■ **SUPPLIED INFORMATION**
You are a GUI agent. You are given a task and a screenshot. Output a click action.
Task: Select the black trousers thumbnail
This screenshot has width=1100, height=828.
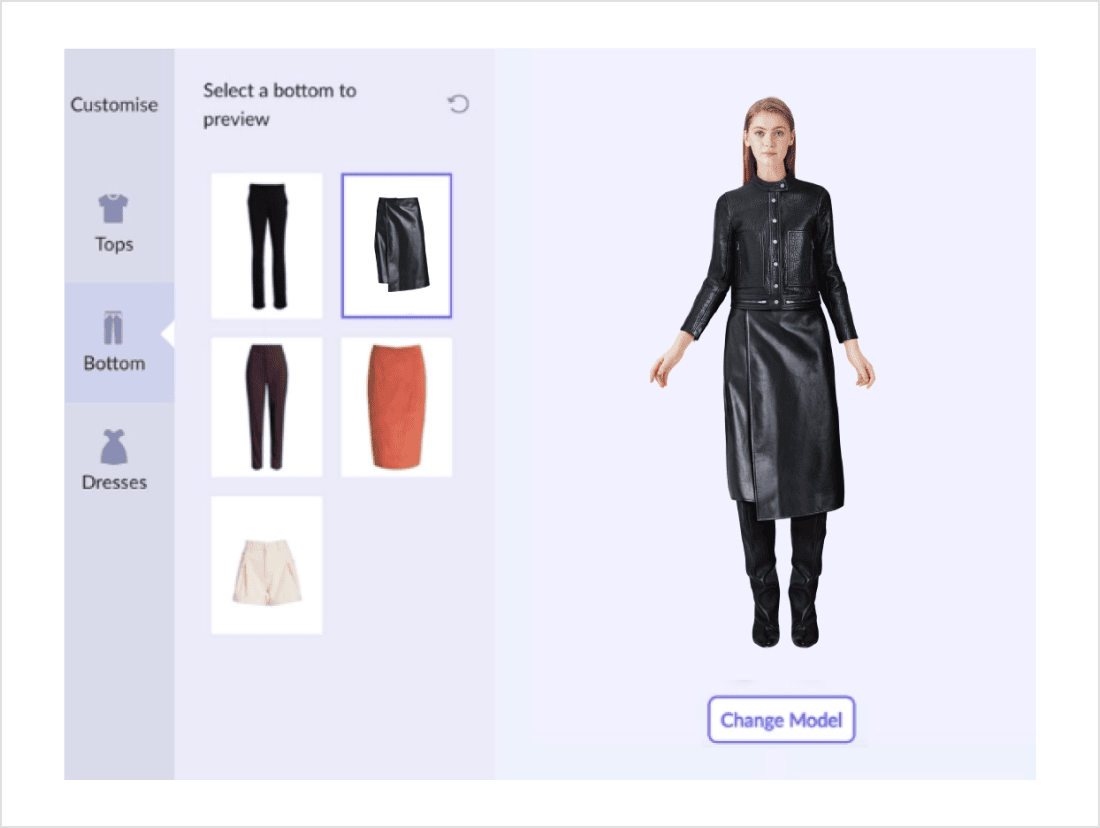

...

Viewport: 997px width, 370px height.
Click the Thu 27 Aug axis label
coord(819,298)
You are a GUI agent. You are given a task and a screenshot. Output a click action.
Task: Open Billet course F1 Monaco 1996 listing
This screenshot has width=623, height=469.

■ **WHAT THE TASK REQUIRES**
Above this instruction are the records; retype exactly the lines from the one containing "Task: Select the black trousers thumbnail" up to and including the one containing "This screenshot has width=1100, height=828.".

■ **WRITTEN RESPONSE**
Task: Select the black trousers thumbnail
This screenshot has width=1100, height=828.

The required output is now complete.